Jeff Horwitz, Wall Street Journal:
Mark Zuckerberg has publicly said Facebook Inc. allows its more than three billion users to speak on equal footing with the elites of politics, culture and journalism, and that its standards of behavior apply to everyone, no matter their status or fame.
In private, the company has built a system that has exempted high-profile users from some or all of its rules, according to company documents reviewed by The Wall Street Journal.
The program, known as “cross check” or “XCheck,” was initially intended as a quality-control measure for actions taken against high-profile accounts, including celebrities, politicians and journalists. Today, it shields millions of VIP users from the company’s normal enforcement process, the documents show. Some users are “whitelisted” — rendered immune from enforcement actions — while others are allowed to post rule-violating material pending Facebook employee reviews that often never come.

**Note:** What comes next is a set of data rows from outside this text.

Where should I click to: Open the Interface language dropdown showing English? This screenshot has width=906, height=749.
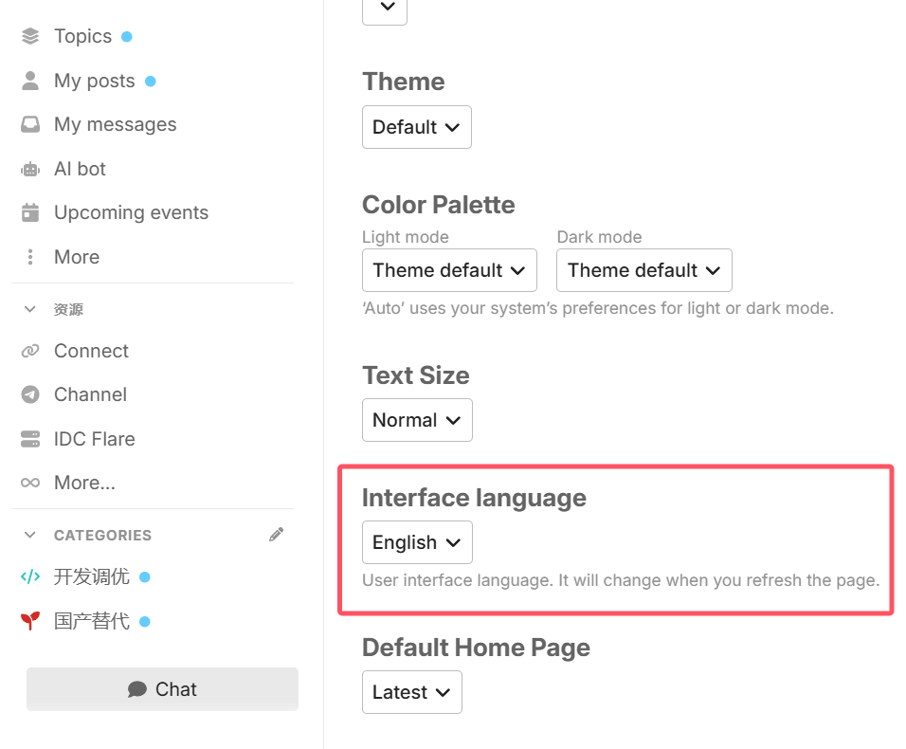click(417, 542)
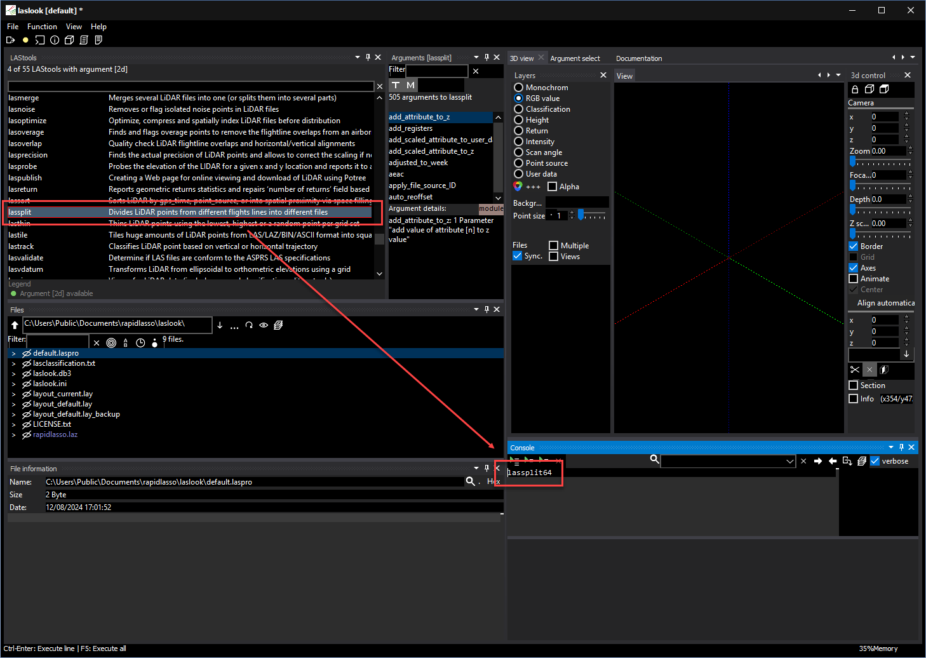This screenshot has width=926, height=658.
Task: Open the LAStools panel dropdown arrow
Action: (358, 57)
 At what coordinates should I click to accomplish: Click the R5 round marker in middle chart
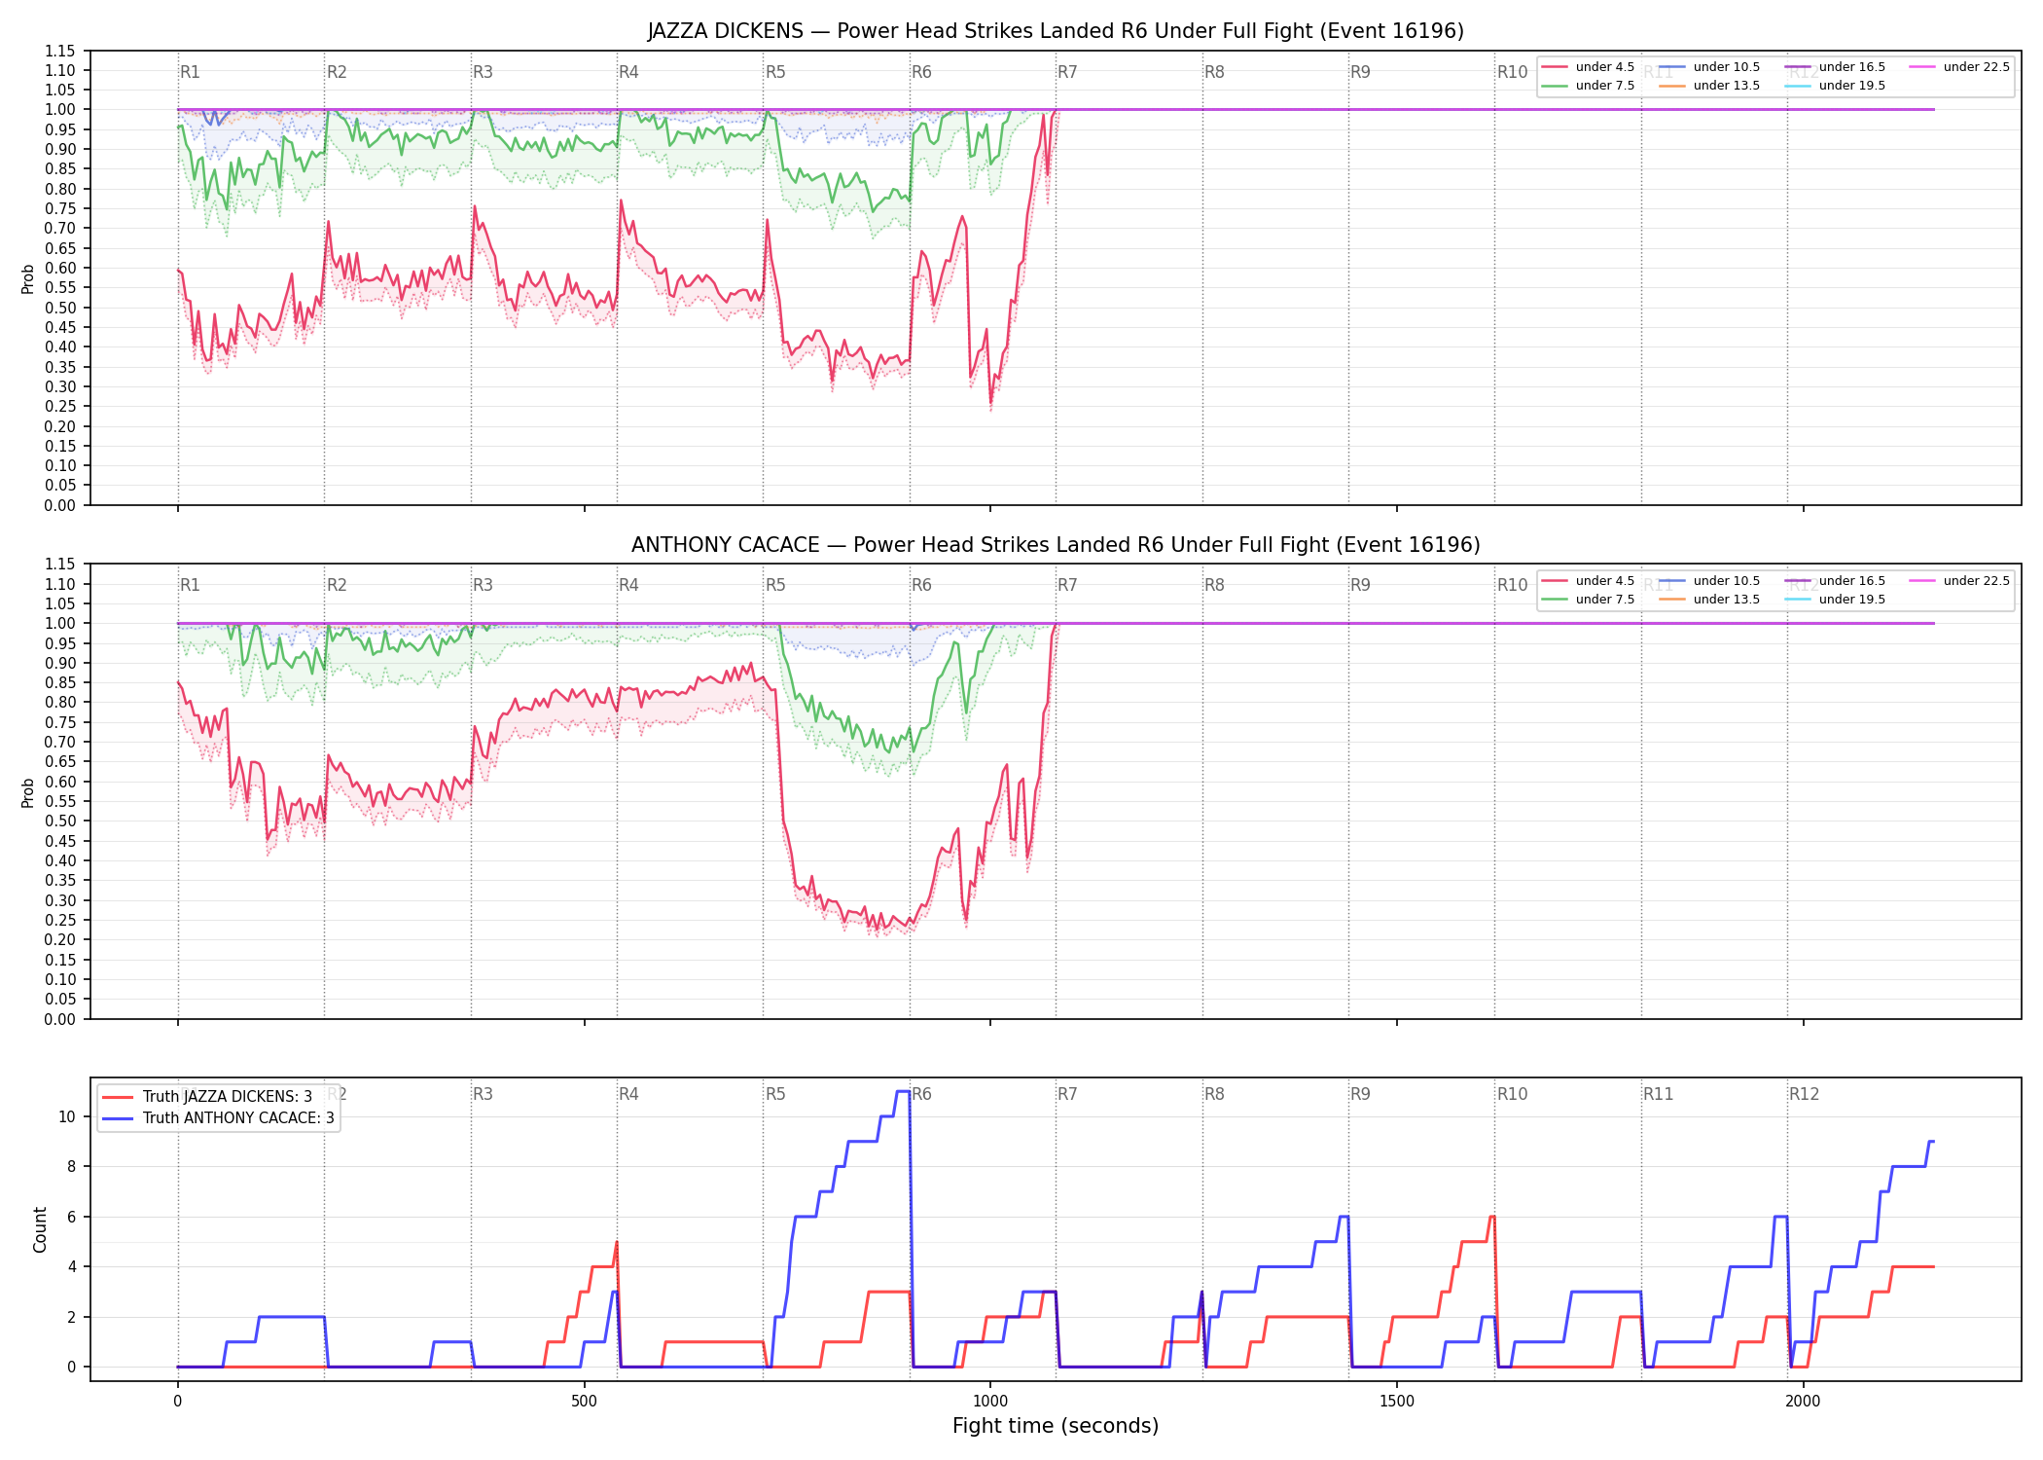(x=775, y=585)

I do not think it is surprising that moderation of high-profile accounts is treated differently than that of average users, nor do I necessarily think it is wrong. Social media is all grown up, with celebrities and organizations treating it as an official broadcast system. The U.S. Securities and Exchange Commission treats Facebook posts as adequate investor disclosure.
But what Facebook has built, according to Horwitz, is not a system to protect the integrity and security of Facebook users with a large audience. It is an over-broad attempt to ward off what employees call “PR fires” — a side effect of which being that the users with the biggest megaphones are given another channel by which to spread whatever information they choose with little consequence.
Also, nearly six million users are enrolled in this thing?
The documents that describe XCheck are part of an extensive array of internal Facebook communications reviewed by The Wall Street Journal. They show that Facebook knows, in acute detail, that its platforms are riddled with flaws that cause harm, often in ways only the company fully understands.
Moreover, the documents show, Facebook often lacks the will or the ability to address them.
This is the first in a series of articles based on those documents and on interviews with dozens of current and former employees.
I recently finished “An Ugly Truth”. If you have been paying attention to reporting on Facebook recently, you likely will not be surprised by its contents, but it is worthwhile to have so much encapsulated in a single work.
“An Ugly Truth” is a deliberate summary of about the last five years of Facebook’s internal practices and external controversies. In a way, that is fair: some of the most consequential actions in the company’s history were made from the 2016 U.S. presidential election onward. But many of the problems raised by the book have their roots in decisions made years prior, when mainstream publications — like the one its authors work at — were more comfortable extolling the assumed virtues of connecting as many people on a single discussion platform.
The outcome of that election caused many publications to question those assumptions, as acknowledged by the book’s authors, and I think it tainted some of the investigations critical of Facebook as merely being “anti-Trump”. As much as he singlehandedly tested the limits of platform moderation, that should not be the case. Privacy advocates were raising similar concerns about Facebook for years before that election and, when mainstream outlets got more involved, they were able to use more resources to dig deeper.
Aside from the new information that may be uncovered in this Journal series, it may also be able to present it in a way that could seem less politically charged. I welcome that.